Selected passage →
----

Why the US economic crisis is a depression and not a recession

This is going to be a quick hit. But I thought I should put this out there now that the Platinum Coin idea has been rejected, something that makes this downside scenario more likely. The idea here is that we are in an interregnum period similar to the 1933-1937 period that will unfortunately come to an end. I’m going to spell this out briefly because it highlights my guiding macro thesis for the past few years on the US.

John Carney at CNBC has written a good column today detailing the Obama Administration’s negotiating position in the debt ceiling crisis. President Obama does not want to use ‘The Coin’ or the 14th Amendment or any other tricks to keep this from spiralling out of control. The thinking here is that by just playing this straight, it will put pressure on Republicans to eventually cave – as they did when they raised income and payroll taxes at the beginning of the year, something they said they would never do.

----

Entries provided →
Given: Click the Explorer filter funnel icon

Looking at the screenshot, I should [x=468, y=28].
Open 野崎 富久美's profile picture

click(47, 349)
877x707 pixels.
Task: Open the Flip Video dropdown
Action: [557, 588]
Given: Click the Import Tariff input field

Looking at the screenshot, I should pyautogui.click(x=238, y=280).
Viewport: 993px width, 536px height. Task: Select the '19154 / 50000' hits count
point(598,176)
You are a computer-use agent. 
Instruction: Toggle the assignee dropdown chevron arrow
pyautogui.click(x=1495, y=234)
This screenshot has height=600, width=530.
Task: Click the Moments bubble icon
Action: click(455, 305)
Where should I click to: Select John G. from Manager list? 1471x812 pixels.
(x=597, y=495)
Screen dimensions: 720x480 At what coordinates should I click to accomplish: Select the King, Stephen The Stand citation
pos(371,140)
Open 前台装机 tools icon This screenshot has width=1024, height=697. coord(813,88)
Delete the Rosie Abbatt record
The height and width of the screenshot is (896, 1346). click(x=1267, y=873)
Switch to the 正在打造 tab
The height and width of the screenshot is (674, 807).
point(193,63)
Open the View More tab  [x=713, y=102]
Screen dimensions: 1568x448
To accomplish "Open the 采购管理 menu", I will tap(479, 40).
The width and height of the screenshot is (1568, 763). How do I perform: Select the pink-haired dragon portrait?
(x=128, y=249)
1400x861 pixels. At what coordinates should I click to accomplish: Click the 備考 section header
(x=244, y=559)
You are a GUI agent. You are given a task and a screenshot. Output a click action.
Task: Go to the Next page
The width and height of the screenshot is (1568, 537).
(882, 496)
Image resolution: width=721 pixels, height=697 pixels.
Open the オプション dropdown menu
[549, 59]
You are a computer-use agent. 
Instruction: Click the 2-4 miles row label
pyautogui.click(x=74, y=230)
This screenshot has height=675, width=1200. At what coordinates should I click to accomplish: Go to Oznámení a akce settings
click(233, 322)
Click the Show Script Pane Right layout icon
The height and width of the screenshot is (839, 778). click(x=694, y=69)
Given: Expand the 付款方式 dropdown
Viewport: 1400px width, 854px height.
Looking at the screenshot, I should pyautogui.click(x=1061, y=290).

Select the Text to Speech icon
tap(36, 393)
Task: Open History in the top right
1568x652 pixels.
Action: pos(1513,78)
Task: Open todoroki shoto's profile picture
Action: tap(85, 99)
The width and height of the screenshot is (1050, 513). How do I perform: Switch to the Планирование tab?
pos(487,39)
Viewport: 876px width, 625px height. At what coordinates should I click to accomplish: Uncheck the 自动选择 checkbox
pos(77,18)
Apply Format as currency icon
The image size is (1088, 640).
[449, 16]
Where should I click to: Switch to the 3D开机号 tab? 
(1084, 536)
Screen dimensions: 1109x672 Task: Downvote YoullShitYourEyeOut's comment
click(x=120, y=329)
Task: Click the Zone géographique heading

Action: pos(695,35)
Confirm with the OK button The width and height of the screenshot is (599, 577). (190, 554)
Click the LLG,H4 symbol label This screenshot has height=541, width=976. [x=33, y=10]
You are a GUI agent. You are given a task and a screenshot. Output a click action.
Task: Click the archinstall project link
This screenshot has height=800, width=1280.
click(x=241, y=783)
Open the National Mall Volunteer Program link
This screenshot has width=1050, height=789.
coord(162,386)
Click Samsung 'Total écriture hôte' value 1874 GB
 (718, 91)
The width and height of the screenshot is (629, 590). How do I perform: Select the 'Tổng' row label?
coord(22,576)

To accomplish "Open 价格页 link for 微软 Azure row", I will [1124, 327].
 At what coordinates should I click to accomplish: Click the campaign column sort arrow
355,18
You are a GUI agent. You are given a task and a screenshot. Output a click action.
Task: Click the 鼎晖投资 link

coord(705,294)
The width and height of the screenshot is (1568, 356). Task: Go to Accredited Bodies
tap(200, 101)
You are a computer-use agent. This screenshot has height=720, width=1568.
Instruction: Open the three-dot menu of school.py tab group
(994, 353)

----

Set problem → Transcribe the passage on the US economic depression above verbatim, beginning at the words "This is going" and stopping after "years on the US.".

Output of the exercise →
This is going to be a quick hit. But I thought I should put this out there now that the Platinum Coin idea has been rejected, something that makes this downside scenario more likely. The idea here is that we are in an interregnum period similar to the 1933-1937 period that will unfortunately come to an end. I’m going to spell this out briefly because it highlights my guiding macro thesis for the past few years on the US.